** Activity **
Copy the lines running from the one that contains "Viewport: 973px width, 692px height." to the end of the entries below, exactly and with no pictures.

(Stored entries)
--- --- ---
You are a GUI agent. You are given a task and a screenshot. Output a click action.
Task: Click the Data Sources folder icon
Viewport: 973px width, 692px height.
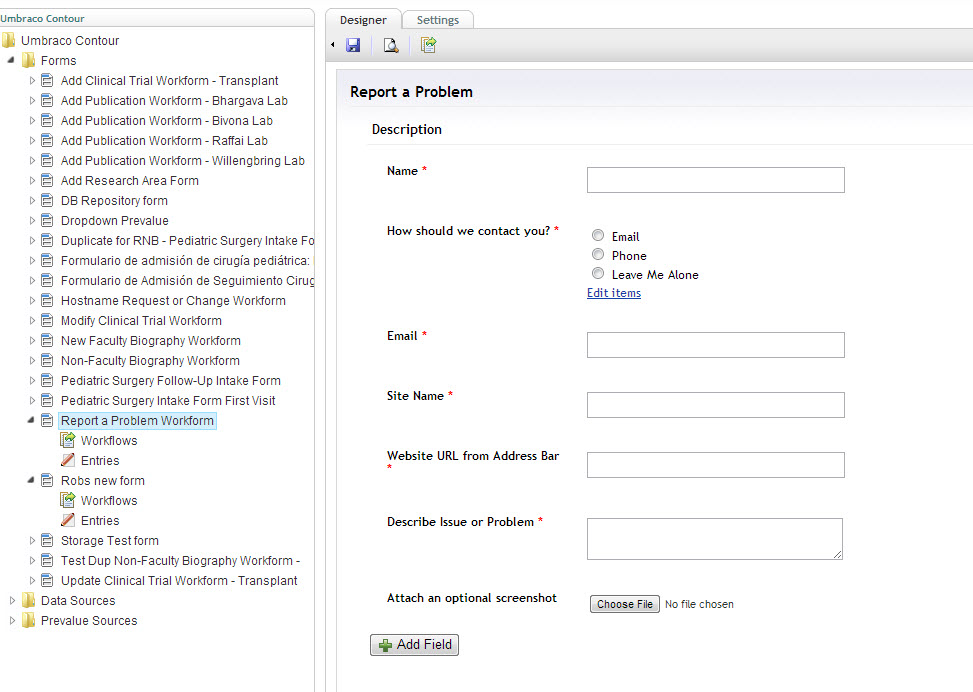click(x=29, y=601)
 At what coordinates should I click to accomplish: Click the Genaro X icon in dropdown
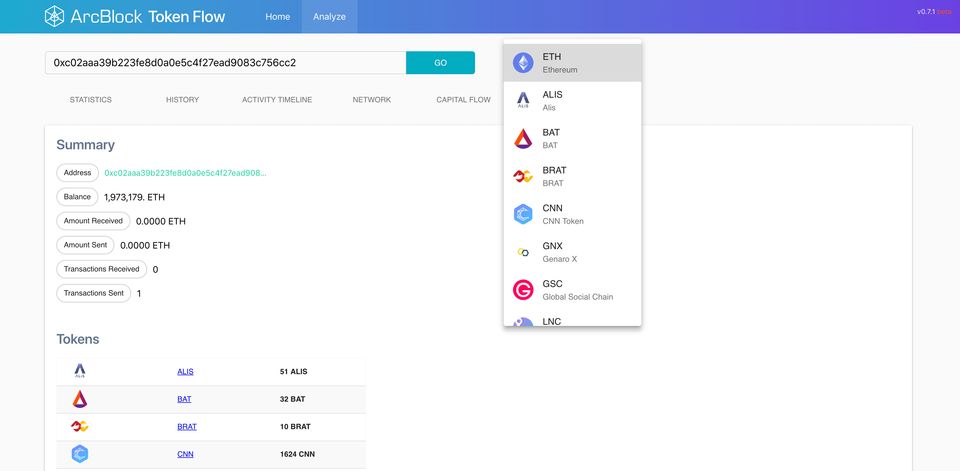pyautogui.click(x=523, y=252)

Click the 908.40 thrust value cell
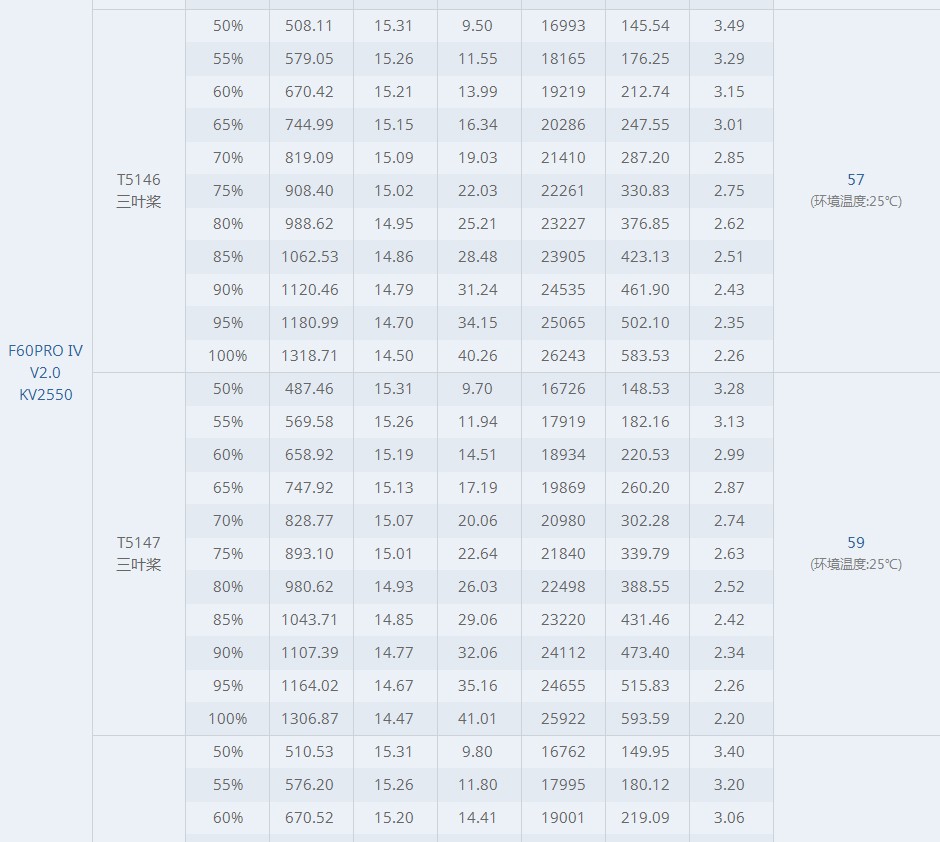pyautogui.click(x=310, y=191)
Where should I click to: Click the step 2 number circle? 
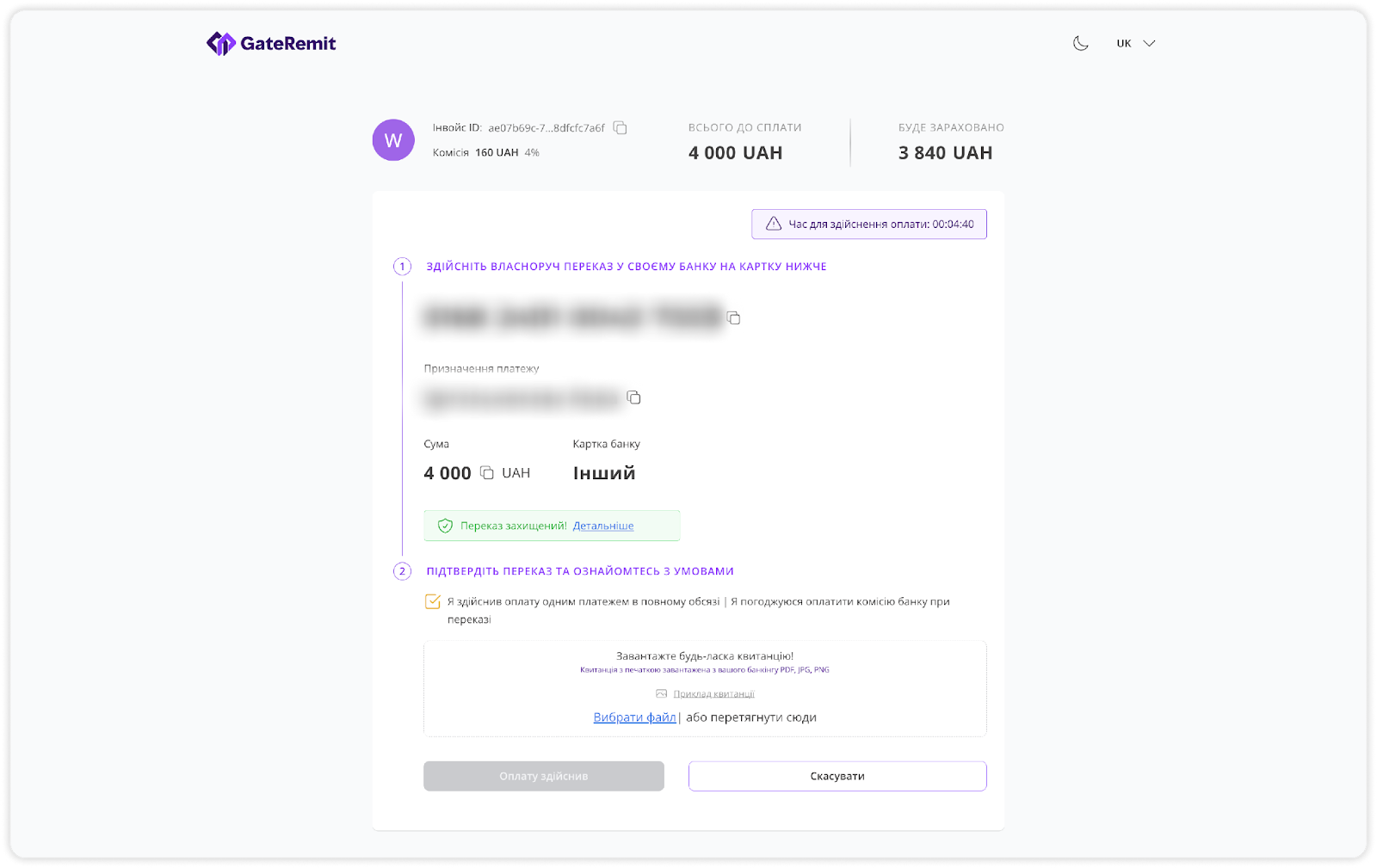402,571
--- --- ---
** Reply **
Viewport: 973px width, 692px height.
click(x=29, y=601)
 At what coordinates should I click to accomplish: Click the Genaro X icon in dropdown
pyautogui.click(x=523, y=252)

Click the 908.40 thrust value cell
pyautogui.click(x=310, y=191)
Where should I click to: Click the step 2 number circle? 
402,571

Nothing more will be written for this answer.